Rhodes contends that his arrest — in January 2022 — has left him with a year less to prepare for trial than many of his codefendants who were arrested and charged within weeks of the attack on the Capitol.

“Rhodes’ case has been fast-tracked onto a faster schedule than any other Jan. 6 case,” wrote Ed Tarpley, a Louisiana-based defense attorney who signed onto the docket in the case Tuesday afternoon. “Rhodes faces a multi-count, multi-codefendant trial in the most complex case of all Jan. 6 cases, in which prosecutors have openly said they seek life imprisonment for Rhodes. Even the misdemeanor Jan. 6 defendants have been allowed more time to prepare for trial. Every single one of them.”

Rhodes, who can be seen in video from Jan. 6 speaking to others outside the Capitol but does not appear to have entered the building himself, is also demanding access to several transcripts held by the Jan. 6 select committee detailing interviews of witnesses connected to the Oath Keepers.

Rhodes indicated he wants the transcripts for Stop the Steal Founder Ali Alexander, Trump attorney Rudy Giuliani, Latinos for Trump leader Bianca Gracia and Oath Keepers general counsel Kellye SoRelle, who was arrested last week and charged as part of the conspiracy.

Through his new attorney, Rhodes also said he’s considering seeking the deposition of star Jan .6 committee witness Cassidy Hutchinson, who told the panel during public testimony that she recalled West Wing discussion of the Oath Keepers whenever Giuliani was present.

Rhodes argued that the arrest of SoRelle and others on the periphery of the Oath Keepers group presented an enormous hurdle to his defense, limiting the availability of a potential witness in his favor.

Linder said in court hearings soon after Rhodes’ arrest that the Oath Keepers founder was eager for a public trial and would be ready for one in September.

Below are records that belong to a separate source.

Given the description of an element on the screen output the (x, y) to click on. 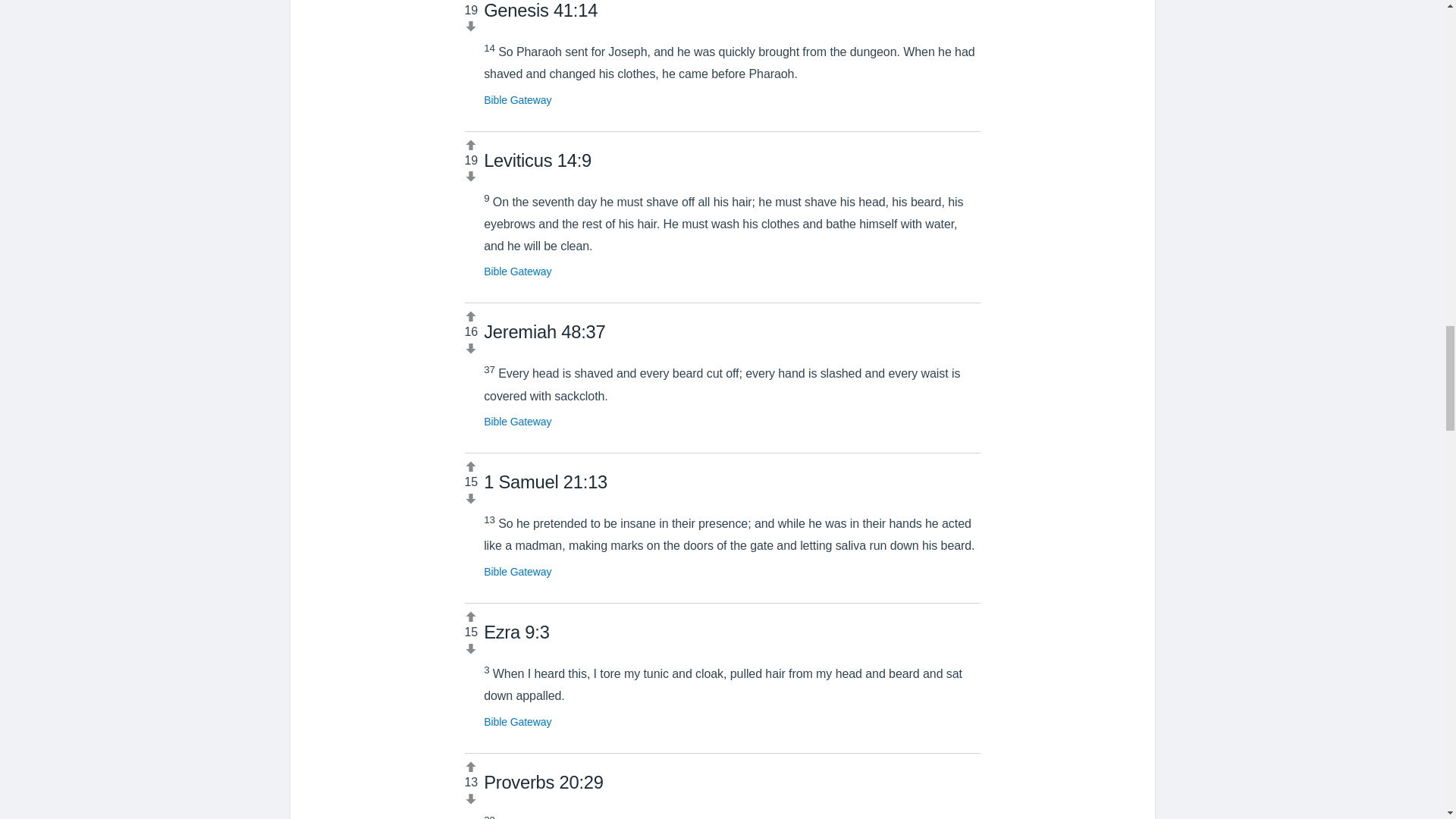
Bible Gateway (517, 100)
Bible Gateway (517, 271)
Bible Gateway (517, 421)
Bible Gateway (517, 571)
Bible Gateway (517, 721)
Given the description of an element on the screen output the (x, y) to click on. 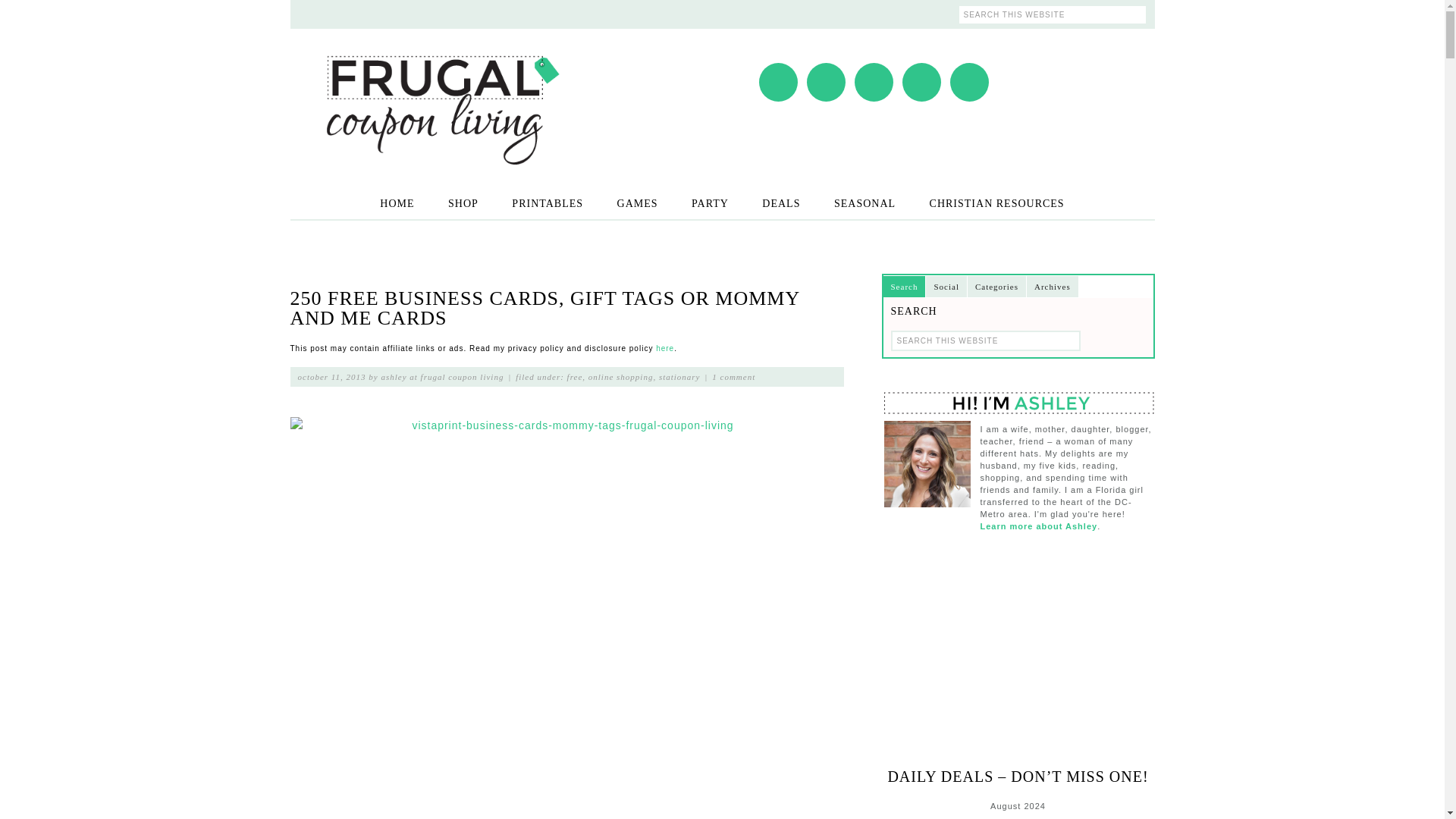
PARTY (710, 203)
Frugal Coupon Living (441, 90)
PRINTABLES (547, 203)
SEASONAL (864, 203)
GAMES (637, 203)
CHRISTIAN RESOURCES (997, 203)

However, in more recent sessions, Linder told Mehta efforts to share evidence related to the case with Rhodes had proven cumbersome. The new filing says Rhodes is being moved twice a week from the Alexandria, Va. jail where he’s being held to a courthouse to review electronic records on a computer, but that Linder and Bright have been unresponsive to him in recent weeks.

“Rhodes has not heard from his attorneys in over three weeks. Rhodes has not been visited by his attorneys in almost two months. Rhodes has called his prior attorneys repeatedly but they do not answer,” Tarpley wrote.

Mehta has been loath to consider any further delays in the marquee trial, and he’s taken steps to ensure it can continue in September despite some of the significant complexities and headwinds.

The second batch of Oath Keepers members who do not face the attention-grabbing sedition-related charge is set to go on trial before Mehta in February.

A similarly complex case arising out of the Jan. 6 attack — against the leaders of the far-right Proud Boys — was recently delayed from August to December.